Anacardium occidentale

Anacardium occidentale L. (Anacardiaceae)

(2n = 24, 40, 42)






English name: Cashew nut.

Vernacular names: Asm : Kaju badam; Ben: Hijli badam, Kaju badam; Guj, Hin, Mar and Pun: Kaju; Kan : Gerupappu; Godambi; Kon: Kaz; Mat: Kashumaru, Parankimara, Andiparuppau; Ori : Lanka badam; Tam: Mundiri, Munthirikai; Tel: Jidimamidi, Muntha mamidi.

Trade names: Cashew nut, Kaju.

Traditional use: Cashew nut shell-oil: mild purgative, used in folk medicine for treatment of hookworm, cracks on soles of feet, warts, corns, leporus sores.

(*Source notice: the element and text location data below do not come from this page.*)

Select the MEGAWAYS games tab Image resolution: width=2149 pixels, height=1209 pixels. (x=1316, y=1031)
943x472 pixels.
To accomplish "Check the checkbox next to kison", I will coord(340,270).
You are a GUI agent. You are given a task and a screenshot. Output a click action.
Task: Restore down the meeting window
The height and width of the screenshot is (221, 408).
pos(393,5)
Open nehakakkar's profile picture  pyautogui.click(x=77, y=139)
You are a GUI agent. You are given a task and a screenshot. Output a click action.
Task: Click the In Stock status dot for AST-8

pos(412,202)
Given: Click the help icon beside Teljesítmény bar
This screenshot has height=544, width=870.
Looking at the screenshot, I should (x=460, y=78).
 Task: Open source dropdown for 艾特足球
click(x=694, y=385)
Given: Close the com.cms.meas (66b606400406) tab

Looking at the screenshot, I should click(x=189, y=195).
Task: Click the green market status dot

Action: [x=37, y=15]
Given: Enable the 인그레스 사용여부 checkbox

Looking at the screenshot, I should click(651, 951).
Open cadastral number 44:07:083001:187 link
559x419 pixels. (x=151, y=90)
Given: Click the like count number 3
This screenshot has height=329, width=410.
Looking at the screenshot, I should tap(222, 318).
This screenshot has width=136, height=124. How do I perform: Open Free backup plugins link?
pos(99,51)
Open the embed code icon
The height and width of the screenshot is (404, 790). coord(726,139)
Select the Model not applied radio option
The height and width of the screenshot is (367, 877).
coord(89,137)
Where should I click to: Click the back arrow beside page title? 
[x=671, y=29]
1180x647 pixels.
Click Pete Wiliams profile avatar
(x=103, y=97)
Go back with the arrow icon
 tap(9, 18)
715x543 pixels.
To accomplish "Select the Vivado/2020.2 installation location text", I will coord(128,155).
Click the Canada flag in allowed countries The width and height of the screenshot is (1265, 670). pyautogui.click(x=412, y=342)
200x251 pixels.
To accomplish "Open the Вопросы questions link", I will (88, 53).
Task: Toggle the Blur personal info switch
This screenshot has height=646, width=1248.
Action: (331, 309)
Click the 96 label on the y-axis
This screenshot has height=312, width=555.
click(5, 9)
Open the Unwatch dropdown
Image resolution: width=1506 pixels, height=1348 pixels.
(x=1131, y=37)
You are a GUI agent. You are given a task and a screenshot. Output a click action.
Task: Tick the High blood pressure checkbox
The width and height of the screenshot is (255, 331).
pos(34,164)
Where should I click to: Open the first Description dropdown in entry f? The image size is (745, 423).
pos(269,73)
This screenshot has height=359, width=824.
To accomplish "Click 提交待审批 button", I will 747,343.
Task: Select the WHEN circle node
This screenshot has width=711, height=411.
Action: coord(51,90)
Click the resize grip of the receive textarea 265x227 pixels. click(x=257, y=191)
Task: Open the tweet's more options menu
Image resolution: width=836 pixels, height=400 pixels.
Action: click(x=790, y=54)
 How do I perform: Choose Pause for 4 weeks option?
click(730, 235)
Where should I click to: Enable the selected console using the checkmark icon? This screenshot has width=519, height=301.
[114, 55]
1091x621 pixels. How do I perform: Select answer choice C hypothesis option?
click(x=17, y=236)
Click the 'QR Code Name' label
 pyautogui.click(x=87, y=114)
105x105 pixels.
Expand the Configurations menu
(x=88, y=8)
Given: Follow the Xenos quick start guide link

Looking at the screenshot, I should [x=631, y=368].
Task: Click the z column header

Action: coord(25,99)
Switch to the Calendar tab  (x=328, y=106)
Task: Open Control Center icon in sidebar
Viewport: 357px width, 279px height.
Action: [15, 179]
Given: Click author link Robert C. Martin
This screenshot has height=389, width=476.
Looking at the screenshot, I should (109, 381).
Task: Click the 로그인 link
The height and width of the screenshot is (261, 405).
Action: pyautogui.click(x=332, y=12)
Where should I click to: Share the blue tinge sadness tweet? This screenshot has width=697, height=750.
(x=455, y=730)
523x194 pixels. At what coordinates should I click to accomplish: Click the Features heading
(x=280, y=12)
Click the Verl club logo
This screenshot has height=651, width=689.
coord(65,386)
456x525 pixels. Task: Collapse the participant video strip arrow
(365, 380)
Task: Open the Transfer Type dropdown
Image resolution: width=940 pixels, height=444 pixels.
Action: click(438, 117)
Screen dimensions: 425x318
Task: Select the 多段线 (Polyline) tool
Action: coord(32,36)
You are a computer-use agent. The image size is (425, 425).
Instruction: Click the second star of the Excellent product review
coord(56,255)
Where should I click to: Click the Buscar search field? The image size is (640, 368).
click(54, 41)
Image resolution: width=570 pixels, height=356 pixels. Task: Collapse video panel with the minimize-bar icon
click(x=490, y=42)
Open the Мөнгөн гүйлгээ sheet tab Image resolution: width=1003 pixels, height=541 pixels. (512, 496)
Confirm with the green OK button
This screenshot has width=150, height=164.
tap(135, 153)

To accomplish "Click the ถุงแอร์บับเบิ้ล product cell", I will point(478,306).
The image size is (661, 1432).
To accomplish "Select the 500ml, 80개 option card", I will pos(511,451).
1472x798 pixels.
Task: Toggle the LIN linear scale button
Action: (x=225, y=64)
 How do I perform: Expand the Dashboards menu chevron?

Modern use: Cashew nut: used in mental derangement, sexual debility, nervous prostration following seminal emission, morning sickness in pregnancy, palpitation of heart, rheumatic percarditis, loss of memory as a sequel to small pox; Kernel: good for week

patients suffering from I incessant and chronic vomiting; Kernel-oil: antidote for irritant poisons; Liquor made from fruit: diuretic.

HOMOEOPATHY : for boils, warts, wounds and different types of cracks in legs; used sometimes in case of leprosy.

Phytography : Small tree with short, thick, crooked trunk; leaves simple, alternate, petiolate, entire, hard, 10­20 cm by 7.5-12.5 cm; panicles terminal, bracteate, pubescent; branches long, naked to the tips; flowers yellow with pink stripes, 0.8 cm in diameter; cashew apple red or yellow-is the swollen, enlarged pedicel which bears the nut.

Phenology: Flowering: March-April; Fruiting: April-May.

Distribution: Native to tropical America, naturalised in the hotter sea-shores of India; Pakistan, Bangladesh and Malaysia.

Ecology and cultivation: Introduced; grows in plains, especially towards the coast, very occasionally ascending up to 1200 m; being extensively planted by clearing scrub jungles in the plains.

Chemical contents: Bark: exudes gum; Flower: polyphenols; Cashew shell: yields gum, oil and liquid (CNSL); Liquid-free nutshell: syringic and gallic acids, galocatechin; Defatted nutshell: naringenin, prunin-6"-O-p-coumarate; Cashew apple liquor: vitamin C, vitamin E; Reddish brown testa: D-catechin, gallic acid, caffeic acid, quinic acid, polyphenols, bioflavone.